= Nanagwas =

Village in Alwar District, Rajasthan, India

Nanagwas is a small village located in Neemrana Tehsil of Kotputali Bheror District, Rajasthan, India.

==Population==
In the 2011 Population Census, Nanagwas had a population of 2,317, including 1,169 males and 1,148 females. These made up a total of 449 families.

In Nanagwas village, the population of children ages 0–6 was 296 in 2011, 12.78% of the total population. The average sex ratio is 982, higher than the Rajasthan state average of 928. Child Sex Ratio for the Nanagwas as per census is 682, lower than Rajasthan average of 888.

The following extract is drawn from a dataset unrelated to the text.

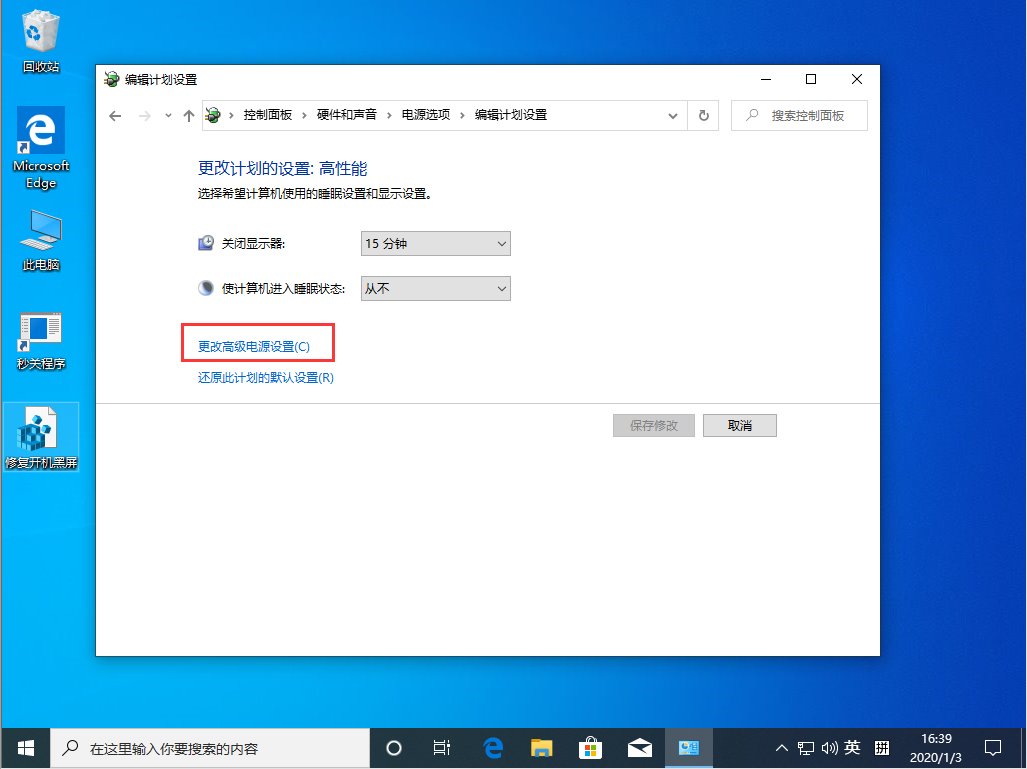The height and width of the screenshot is (769, 1027).
Task: Click the moon icon beside 睡眠状态 setting
Action: (206, 288)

Nanagwas village has a higher literacy rate than most of Rajasthan. In 2011, the literacy rate of Nanagwas village was 78.92% compared to 66.11% for Rajasthan as a whole. In Nanagwas, male literacy stood at 91.44% while the female literacy rate was 66.83%. The village also has a Government Senior secondary school for boys and girls.

As per the constitution of India and the Panchayati Raaj Act, Nanagwas village is the gram panchayat of Chawandi, Anandpur, and Nanagwas village administered by a Sarpanch (Head of Village) who is an elected representative of village.

==Caste factor==
The village Nanagwas does not have any Scheduled Tribe (ST) population. The population of Nanagwas is composed mainly of Yadav and Brahmin people. Almost all of the people of Nanagwas belong to the Yadav community.

==Work Profile==
More than 400 men of Nanagwas are in the armed forces. Two women are in the CISF. Many people are teachers, doctors and in public services . This village has given SDM and female Lieutenant. 1,248 of the inhabitants of Nanagwas were engaged in work activities. 71% of workers described their work as main work (employment or earning for more than six months), while 29% were involved in marginal activity, providing a livelihood for less than six months. Of the 1,248 workers engaged in main work, 645 were cultivators (owner or co-owner) while 31 were agricultural laborers.